Em casos de intoxicação por agrotóxicos, pode haver odores característicos (ex.: cheiro de alho em intoxicações por organofosforados). É importante monitorar sinais vitais, estado de consciência, função respiratória e cardiovascular.
A intoxicação alimentar é causada pela ingestão de alimentos ou bebidas contaminadas por fungos, bactérias, vírus ou outros microrganismos que afetam o sistema digestivo. A contaminação pode ocorrer durante o preparo, conservação ou armazenamento dos alimentos.
A infecção bacteriana é a principal causa da intoxicação alimentar. Principalmente, as bactérias Salmonella e Staphilococus aureus, pois, são mais fáceis de se multiplicarem no interior do intestino.
Porém, a intoxicação alimentar nem sempre é infecciosa. As frutas e os vegetais frescos podem ser contaminados ao serem lavados com água contaminada por dejetos de animais ou esgoto humano.
É muito comum a transmissão de bactéria, como o E.coli em água contaminada. Bactérias, vírus e parasitas se proliferam nos alimentos, podendo gerar infecções de origem alimentar.
Moscas, roedores e baratas são os principais transportadores dessa contaminação. Alimentos como carnes, laticínios, ovos, peixes e frutos do mar são os mais vulneráveis à contaminação, pois eles degradam rapidamente.
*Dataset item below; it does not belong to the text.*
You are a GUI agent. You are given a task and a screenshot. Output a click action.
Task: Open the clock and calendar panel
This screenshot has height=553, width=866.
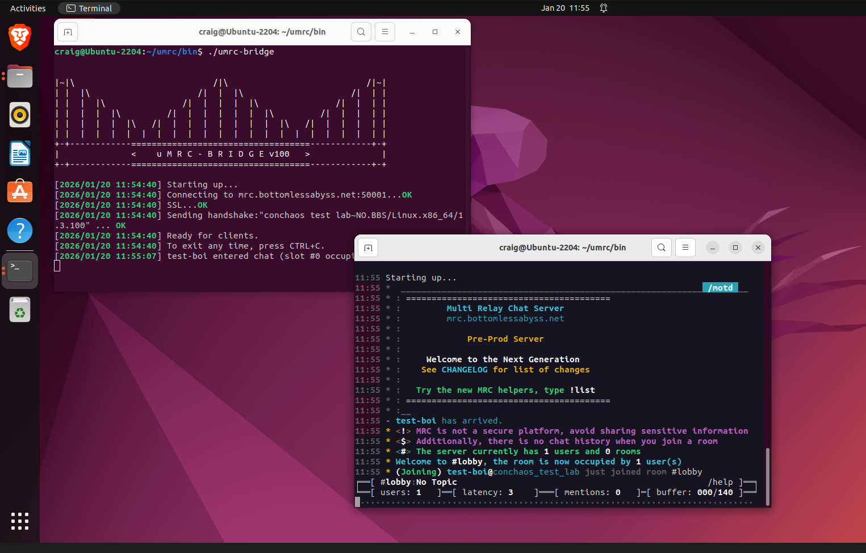pyautogui.click(x=565, y=8)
É mais fácil os microorganismos patogênicos sobreviverem quando o alimento não é cozido ou conservado devidamente. O uso da mesma tábua que você usou para cortou a carne crua, poderá ser a causa da contaminação dos outros alimentos.
Cortar um alimento com as mãos sujas também pode ocorrer uma contaminação. Muitos organismos prejudiciais são encontrados na água e podem contaminar os alimentos que comemos.
As condições ambientais, tais como a água poluída pode ser uma das principais causas. Coisas que aumentam o risco de contrair uma intoxicação alimentar: comer ou beber sucos não pasteurizados, brotos crus, leite não pasteurizado e produtos lácteos fabricados a partir de leite não pasteurizado, como alguns tipos de queijos; Comer carne crua ou mal cozida.
Comer ou beber alimentos que foram contaminados durante o processamento ou pelo descuidado no manuseio; Os sintomas podem durar algumas horas, ou alguns dias.
Podem aparecer sinais avermelhados no corpo todo, vômito e diarreia variadas vezes ao dia. Quando estes sintomas aparecerem é o momento de procurar um médico para se evitar a desidratação.
Principalmente, se a intoxicação for em gestantes, idosos ou crianças. Os sintomas mais comuns são: cólicas abdominais; coceira; enjoos; vômito; diarreia; febre; dor de cabeça; mal-estar, e; dor de estômago. O tratamento vária da gravidade que está a intoxicação. A maioria das pessoas acha que pode resolver o problema em casa, até dá pra amenizar, tomando muito líquido e soro.
Mas ao passar dos dias e continuar com sintomas, é necessário ir a um centro de saúde ou hospital. O médico irá prescrever antibióticos, mas em casos graves, será tratado no hospital por via intravenosa.
A grande dificuldade da prevenção é o fato de os alimentos contaminados não apresentarem sinais da presença do micro-organismo. A prevenção das intoxicações alimentares estão diretamente associadas ao saneamento básico, aos cuidados no preparo dos alimentos e a medidas básicas de higiene, como lavar as mãos antes das refeições e depois de usar o banheiro.